Live URLs: Breathing life into URLs

Natarajan Kannan

Infosys Technologies Limited
Bangalore, Karnataka, India

Toufeeq Hussain

Infosys Technologies Limited
Bangalore, Karnataka, India

ABSTRACT

This paper provides a novel approach to use URI fragment identifiers to enable HTTP clients to address and process content, independent of its original representation.
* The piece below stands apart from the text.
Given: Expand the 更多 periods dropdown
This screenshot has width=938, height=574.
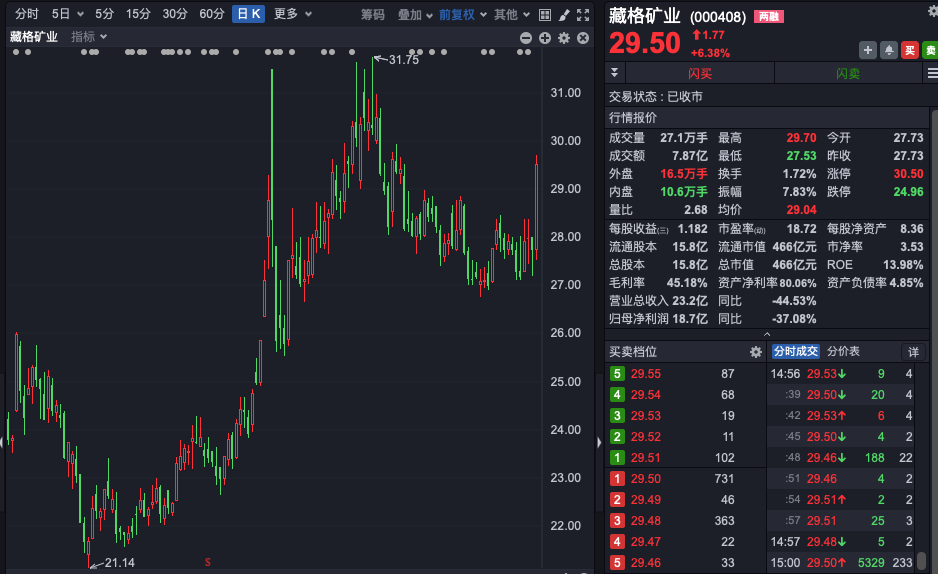Looking at the screenshot, I should click(292, 14).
Categories & Subject Descriptors

H.4.3 [Internet], I.7.1 [WEB], I.7.2 [HTML, XML, XHTML],

General Terms

Standardization, Experimentation

Keywords

ACM proceedings, HTTP, HTML, URL, browsers, fragment identifier, web content, web addressing

1 Introduction

Since the inception of the World Wide Web, URI/URLs [1] have been the most common way of locating HTTP resources. Today, people exchange information on the location of web based resources using URLs. These URLs could include a fragment identifier [2] (if any) so that the desired information can be accessed quickly. Till today, the fragment identifier's interpretation has been to denote pre-defined sections of a web page by its author. We propose to use the information in the fragment identifier for arbitrary content location, presentation and processing through enhanced HTTP clients. We refer to URLs, which use the fragment identifier for these content-centric purposes, as 'Live URLs'.

2 Benefits

A 'Live URL' enabled client has the capability to address content on any HTML page arbitrarily. The creation and usage of 'Live URLs' is independent of the page creator and the underlying HTML source. 'Live URLs' can be used in the same manner as existing URLs. Addressing and client side processing of web content is not restricted by a central server or entity. Web annotation projects like W3C's Annotea [3] can take advantage of addressing and processing capabilities of 'Live URLs'.

3 Live URLs

The purpose of the fragment identifier as per the W3C URL addressing standards is to represent a fragment or a sub function within an object [2] [1]. The interpretation of the fragment identifier is dependent on the media type of the retrieval result. The current interpretation of the fragment identifier for HTML pages is to locate pre-defined anchor references in the HTML source. Though the URL addressing semantics mention that specific syntaxes like line and character range, or coordinates can be used as the fragment identifier, we feel it has been grossly under-utilized. The following example illustrates how the fragment identifier can be effectively used.

3.1 Example

A typical URL with a fragment identifier would be:
http:/www.example.com/url.html#urgent. In this case the browser focuses on the section which is anchored by name urgent.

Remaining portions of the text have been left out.